The brilliant actor-writer-producer Sharon Horgan returned to her native Ireland to film the new Apple TV+ original series Bad Sisters. These are her 10 favorite spots to show people around Dublin.
Less"The Cobblestone is an amazing pub. Its future hung in the balance even a few months back when we were filming Bad Sisters there; it looked like it was going to have to be torn down. Loads of people signed a petition, and it didn’t happen. It’s one of those pubs that you walk in and you feel like you could be in any decade. It has traditional Irish music, and people really listen: They don’t just go there and yakity-yak. I’ve spent some great evenings in there with my family."
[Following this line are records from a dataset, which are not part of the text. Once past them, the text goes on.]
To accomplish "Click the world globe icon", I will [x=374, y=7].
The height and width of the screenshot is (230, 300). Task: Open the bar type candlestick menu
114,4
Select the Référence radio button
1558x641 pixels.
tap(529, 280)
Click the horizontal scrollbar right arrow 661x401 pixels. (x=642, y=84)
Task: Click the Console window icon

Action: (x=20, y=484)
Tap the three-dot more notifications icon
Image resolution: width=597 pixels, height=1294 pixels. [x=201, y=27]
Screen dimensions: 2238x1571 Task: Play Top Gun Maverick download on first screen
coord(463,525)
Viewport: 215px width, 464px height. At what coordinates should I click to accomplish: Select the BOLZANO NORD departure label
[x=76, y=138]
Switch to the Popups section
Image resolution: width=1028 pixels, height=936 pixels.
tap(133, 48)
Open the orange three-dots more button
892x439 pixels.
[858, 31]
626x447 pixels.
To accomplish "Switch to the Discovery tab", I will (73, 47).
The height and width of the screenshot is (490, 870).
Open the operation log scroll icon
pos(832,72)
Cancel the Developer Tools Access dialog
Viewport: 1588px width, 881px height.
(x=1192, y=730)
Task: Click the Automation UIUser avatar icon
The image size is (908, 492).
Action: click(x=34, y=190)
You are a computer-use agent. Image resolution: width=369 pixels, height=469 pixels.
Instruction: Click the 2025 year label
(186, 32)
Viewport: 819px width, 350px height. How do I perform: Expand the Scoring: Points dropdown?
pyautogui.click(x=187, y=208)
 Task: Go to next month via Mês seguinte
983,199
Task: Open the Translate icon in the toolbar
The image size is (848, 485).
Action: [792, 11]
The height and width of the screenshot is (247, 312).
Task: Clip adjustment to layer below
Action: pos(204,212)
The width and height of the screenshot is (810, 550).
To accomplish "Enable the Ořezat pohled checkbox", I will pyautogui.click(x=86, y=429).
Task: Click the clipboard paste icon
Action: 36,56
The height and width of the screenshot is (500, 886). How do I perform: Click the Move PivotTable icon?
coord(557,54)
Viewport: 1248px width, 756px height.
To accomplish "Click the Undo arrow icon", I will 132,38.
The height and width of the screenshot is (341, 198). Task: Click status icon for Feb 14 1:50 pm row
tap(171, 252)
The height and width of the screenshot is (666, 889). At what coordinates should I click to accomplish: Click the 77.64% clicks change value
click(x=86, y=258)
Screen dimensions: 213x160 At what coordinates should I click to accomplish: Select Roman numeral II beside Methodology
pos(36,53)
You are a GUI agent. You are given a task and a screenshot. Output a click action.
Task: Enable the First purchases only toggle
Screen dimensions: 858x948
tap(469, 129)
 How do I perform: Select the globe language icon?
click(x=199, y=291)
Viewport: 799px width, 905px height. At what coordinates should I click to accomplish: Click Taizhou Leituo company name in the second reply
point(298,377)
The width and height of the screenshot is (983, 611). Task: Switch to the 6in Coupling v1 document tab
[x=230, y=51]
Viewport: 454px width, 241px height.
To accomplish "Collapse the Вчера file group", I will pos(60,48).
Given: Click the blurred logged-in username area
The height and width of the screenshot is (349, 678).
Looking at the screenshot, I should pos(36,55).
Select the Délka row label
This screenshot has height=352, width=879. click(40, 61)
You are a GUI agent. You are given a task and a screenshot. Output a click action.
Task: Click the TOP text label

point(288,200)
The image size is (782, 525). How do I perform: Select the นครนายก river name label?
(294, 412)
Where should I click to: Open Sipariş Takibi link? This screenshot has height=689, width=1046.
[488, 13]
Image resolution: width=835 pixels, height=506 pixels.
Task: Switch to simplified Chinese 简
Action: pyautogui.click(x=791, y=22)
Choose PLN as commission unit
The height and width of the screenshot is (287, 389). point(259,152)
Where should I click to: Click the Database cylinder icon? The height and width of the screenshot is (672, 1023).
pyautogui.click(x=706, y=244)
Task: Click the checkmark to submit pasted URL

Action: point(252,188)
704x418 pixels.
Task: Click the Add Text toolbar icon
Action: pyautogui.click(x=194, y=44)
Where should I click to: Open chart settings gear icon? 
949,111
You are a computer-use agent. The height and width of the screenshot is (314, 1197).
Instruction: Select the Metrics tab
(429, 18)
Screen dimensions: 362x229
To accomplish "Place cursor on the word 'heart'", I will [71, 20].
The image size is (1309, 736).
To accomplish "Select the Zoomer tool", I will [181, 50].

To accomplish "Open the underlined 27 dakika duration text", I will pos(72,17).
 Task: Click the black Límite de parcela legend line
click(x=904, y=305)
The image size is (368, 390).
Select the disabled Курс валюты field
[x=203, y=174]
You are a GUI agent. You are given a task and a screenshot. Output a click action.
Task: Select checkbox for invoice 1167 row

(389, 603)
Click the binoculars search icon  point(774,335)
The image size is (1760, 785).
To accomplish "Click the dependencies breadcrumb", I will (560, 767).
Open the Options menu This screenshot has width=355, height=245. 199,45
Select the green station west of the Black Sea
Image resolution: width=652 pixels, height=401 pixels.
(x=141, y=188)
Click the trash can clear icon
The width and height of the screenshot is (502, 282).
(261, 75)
"Kehoe's was the pub next door to a café I worked in as a teenager when I was in art college in Dublin in 1989. It was where I spent half my waking hours. It’s just a really beautiful place: It’s all wood paneling. There are a lot of pubs in Ireland that have these things called ‘snugs,’ where you can go into a little room, and it’s literally room for you and one other person—like a confession booth. It’s just got so many memories for me. And it does a really good pint of Guinesss.“
"L'Gueuleton is a French restaurant in Dublin. I come from a family of five brothers and sisters, and two parents, so seven, and whenever we would get together, that’s where we’d go. You can sit outside and eat, and it’s just great people-watching. And they do the best French onion soup, with the giant crouton and the gruyère cheese. I take my daughters there now, and I feel like it’s just gonna be one of those places that continues to provide good memories."
"I don’t know why I discovered this park so late in my dotage. It’s a beautiful garden. I really love the garden bits of parks that are a bit more groomed and have a bit more architecture to them. When you walk through it, it takes you out fairly near to Stephen’s Green, and you can walk in the back of a really great café and have some lunch there, in the basement of a beautiful old townhouse."
"I didn’t think I’d pick O'Connell Street, but when I was showing Billy [Magnussen] around, he was so awed by it. It’s sort of like the Champs-Élysées: It’s a giant, wide street. It has this beautiful piece of architecture that’s a spire in the middle of it. It has a lot of dignity and a lot of history. I just kind of marvel at it a bit. It’s not, like, my favorite bit of Dublin—like I don’t hang on O’Connell Street—but there’s something about the size of it."
"The Winding Stair is a lovely little restaurant. It’s right along the river, so it’s just beautiful to look out and survey all the comings and goings, and it’s down a bit from the Ha’penny Bridge. I took my daughter there at Christmas just gone, and we had a little lunch together. It’s one of those places that’s incredibly charming, and you feel like you’re in someone’s front room; it's very cozy. It’s a very Dublin place, and I love it."
"The Shelbourne is a very historical hotel right opposite Stephen’s Green, and every year since my kids were little, we would book in there and go and stay over Christmas. It has a bar called the Horseshoe Bar, where you really can get the best Guinness. It’s full of history as a hotel, but it’s full of history for me as a family because I’ve watched my kids grow up there. And they do a famously great breakfast."
"Last Bookshop is just everything you’d want from a bookshop. You can find something that you never thought you wanted. You come across a book and you’re like, 'Hmm, I haven’t seen this in 20 years!' It’s so higgledy-piggledy! It’s like how you would imagine a bookshop to look in a Richard Curtis movie, or in Normal People even."
"When you walk through the Last Bookshop, you come out the other side, and you’re in this little courtyard, and there’s a café there called the Cake Café. It does the most amazing brunch and breakfast and I’m sure lunch as well. It’s just such a surprise when you find it. And likewise when you’re going to the Cake Café and you come out the other side, and you’re like 'Ah there’s a bookshop at the other end!' It’s a gorgeous treat."
"Dublin is absolutely wonderful, and there’s plenty to do there, but one of the best things about Dublin is its proximity to Wicklow. It’s one of the most beautiful places on earth. We shot quite a lot of Bad Sisters in and around there. And if you get in your car and drive and speak to the right people and walk far enough up and down winding walkways, you will come across a little beach where we had one of the best afternoons. But I can’t tell you where it is because my brother would kill me."